Lance McCullers came up to The Show as a 21-year-old fireballer who was billed as a future reliever and had just posted a terrible 5.47 ERA in High-A the year before. His promotion shocked most of the baseball Twitterverse. Then, inexplicably, the right-hander cut his walk rate to 8.3 percent and used his devastating fastball-curveball combination to strikeout more than a batter per inning. His 77.4 percent contact rate was 34th best of 141 pitchers who threw at least 100 innings—better than those of Ian Kennedy and Carlos Martinez. Hell, it was almost identical to those posted by Felix Hernandez and Carlos Rodon.
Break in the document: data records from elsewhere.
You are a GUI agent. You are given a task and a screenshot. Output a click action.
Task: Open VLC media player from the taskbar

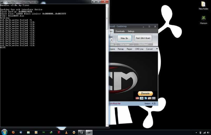click(x=66, y=132)
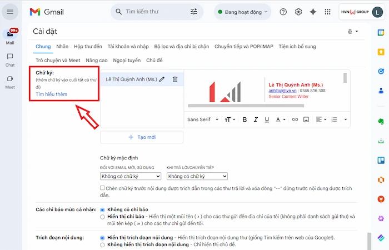Delete the signature using the trash icon

coord(174,79)
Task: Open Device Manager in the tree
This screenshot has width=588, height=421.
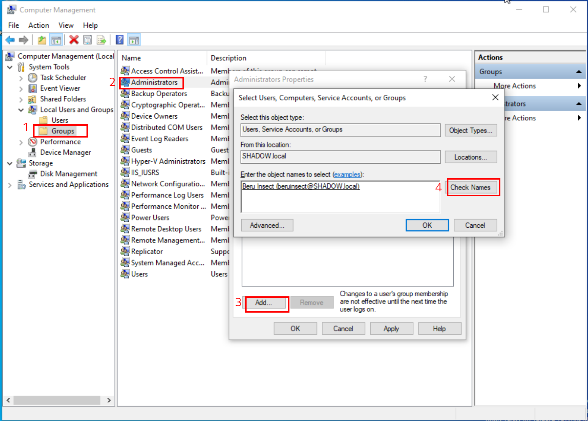Action: pos(65,152)
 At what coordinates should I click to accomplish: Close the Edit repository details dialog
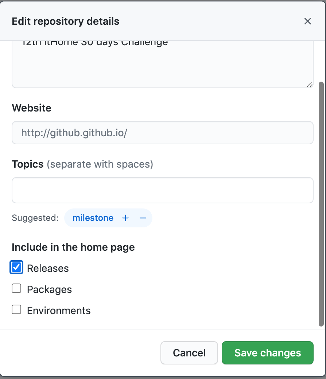(308, 21)
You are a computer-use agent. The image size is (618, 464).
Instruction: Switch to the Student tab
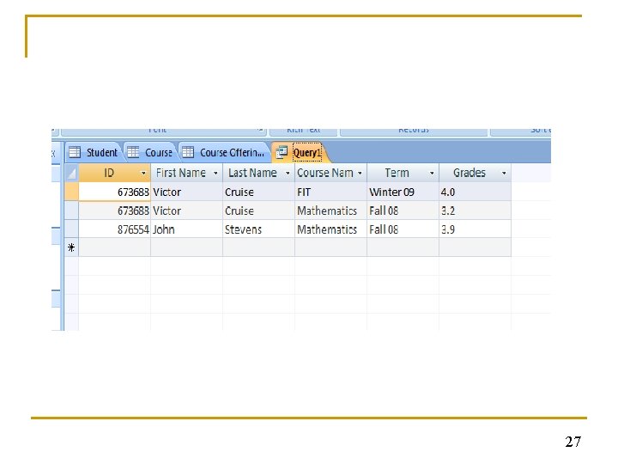pos(94,152)
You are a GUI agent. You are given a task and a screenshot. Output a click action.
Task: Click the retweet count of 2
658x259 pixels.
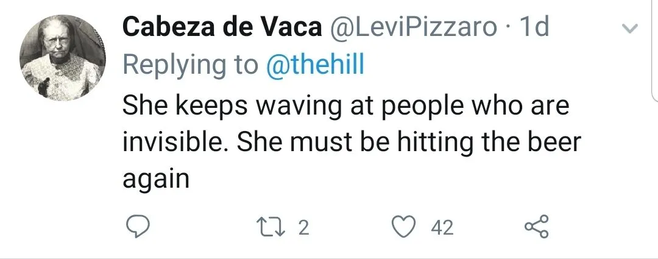(304, 228)
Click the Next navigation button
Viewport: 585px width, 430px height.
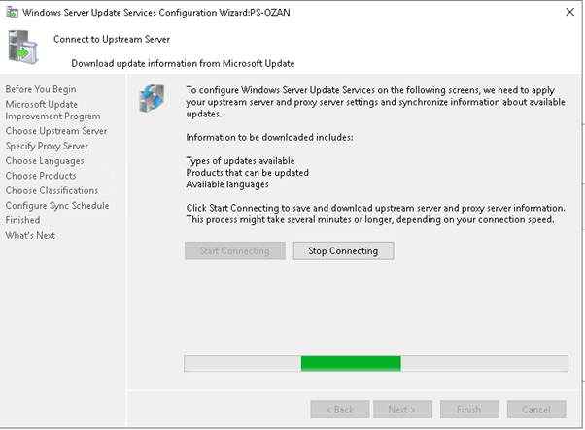click(403, 409)
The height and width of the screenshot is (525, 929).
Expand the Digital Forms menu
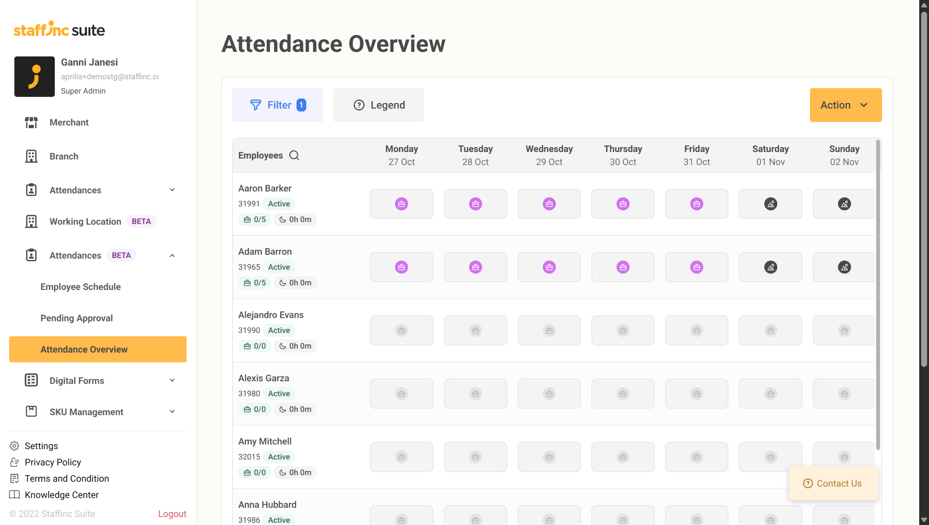(x=172, y=381)
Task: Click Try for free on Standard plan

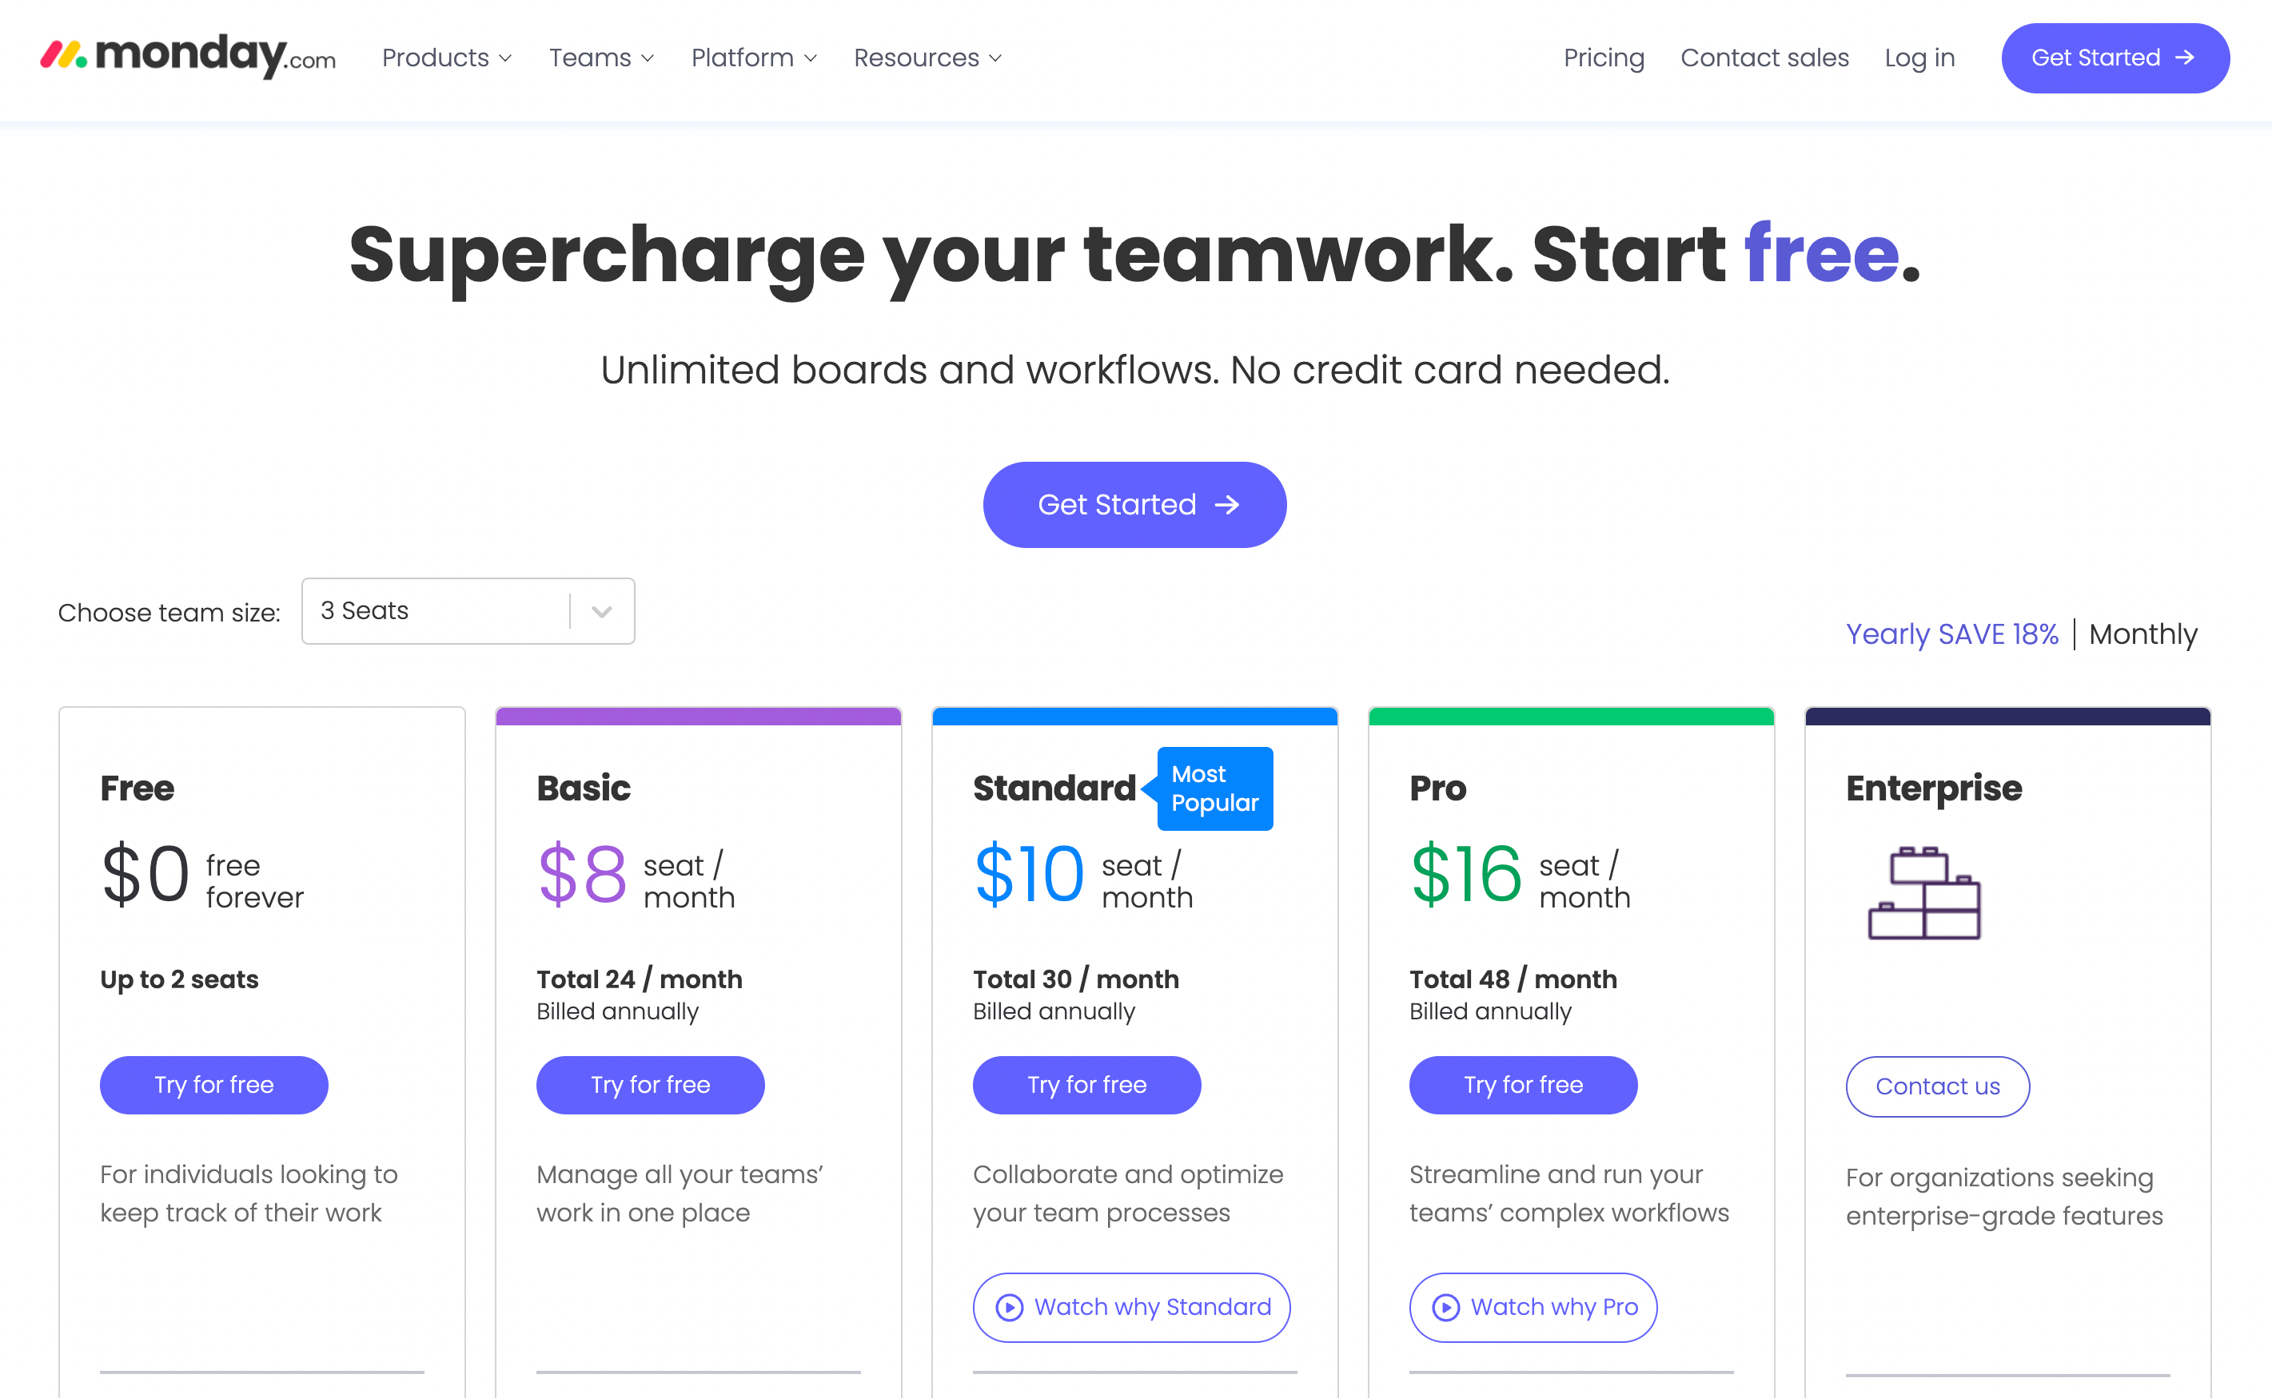Action: (x=1086, y=1085)
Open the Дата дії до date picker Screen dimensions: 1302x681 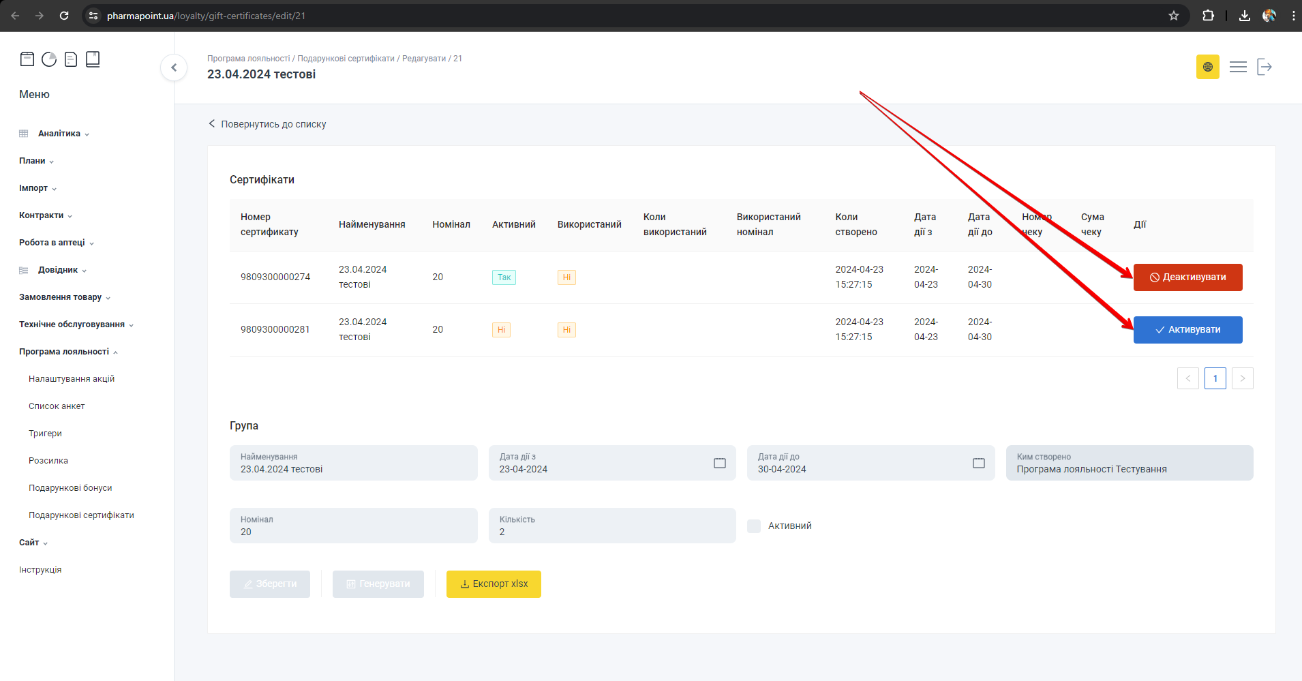(978, 464)
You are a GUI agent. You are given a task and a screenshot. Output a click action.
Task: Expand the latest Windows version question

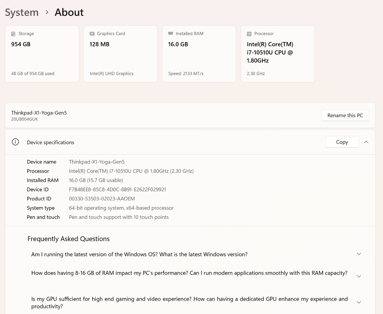[x=359, y=254]
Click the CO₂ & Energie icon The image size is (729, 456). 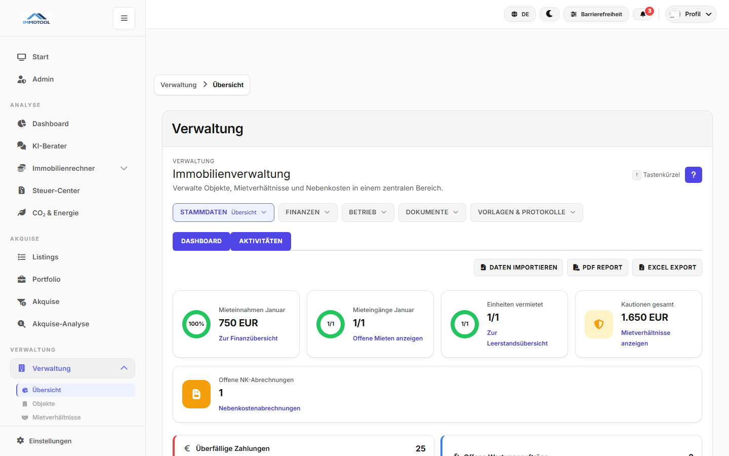(x=21, y=212)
I will readily admit that I have zero idea what to expect from McCullers in 2016. He could explode and spend most of the year in Triple-A, or he could give more of the same and be a fringe top-50 fantasy starter with ample strikeouts. You feelin’ lucky, er nah?

Nate Karns, SP, Seattle Mariners

A fantasy darling who will likely enjoy a post-trade bump in fantasy recognition, Karns owns a career 8.89 K/9 (23.1 percent strikeout rate) and finally posted a solid ERA to back it up. The interesting thing is that the 27-year-old hurler doesn’t have great strikeout peripherals, as none of his pitches boast high swinging-strike rates. He does more holistic damage with his repertoire; however, it’s disconcerting to rely on a guy for strikeouts when he doesn’t appear to have a “plus” pitch—even if that’s difficult to ascertain by looking at statistics. Still, Karns has the track record to justify the hype. Just remember: It may not seem like it, but Safeco actually offers a worse pitching environment than Tropicana Field.

Clay Buchholz, SP, Boston Red Sox

Buchholz has always had good stuff. Not as good of stuff as Joe Kelly, but good stuff nonetheless. The problem has traditionally been that the right-hander struggles to get ahead in the count and is forced to groove pitches to avoid walks. In this way, not all low walk rates are created equally. In 2015, though, his first-pitch strike jumped from 60.7 percent to a career-high 65 percent, while his zone percentage jumped through the roof. He accomplished all this without throwing his fastball more often, which is primarily the reason why his strikeout rate and swinging-strike rate both increased dramatically. If Buchholz can carry over these trends to 2016, he’ll be a great buy-low option for fantasy owners. Of course, that’s a huge if and his injury history brings added baggage.

Hector Santiago, SP, Los Angeles Angels

The Angels continue to look for reasons to avoid starting Santiago every fifth day, but he finally started 30-plus games in 2015 and was the 52nd-ranked fantasy starter in ESPN leagues. Although his impact in the strikeout category is more cumulative than rate-based, only 43 pitchers struck out at least 160 batters. Santiago was one of them. Assuming he breaks the season in the rotation, the lefty is a sneaky source of strikeouts. I’d rather draft someone like Kennedy in the late rounds of a fantasy draft, but Santiago is solid and pitches in a nice park. And, no, Andrelton Simmons won’t help him. The southpaw has a 29.9 percent ground-ball rate.

Will Smith, RP, Milwaukee Brewers

Out of all MLB pitchers who threw at least 50 innings, Smith had the seventh-highest strikeout rate (34.5 percent) and struck out as many batters as two qualified starters (Mike Pelfrey and Mark Buehrle). His slider is one of the more wicked weapons in Major League Baseball. The added benefit of Smith is that he’s likely second in line for the closer’s job in Milwaukee, and new general manager David Stearns shouldn’t have the same attachment to K-Rod as the former regime. Draft him in deeper leagues for the strikeouts, celebrate when he vultures a few saves.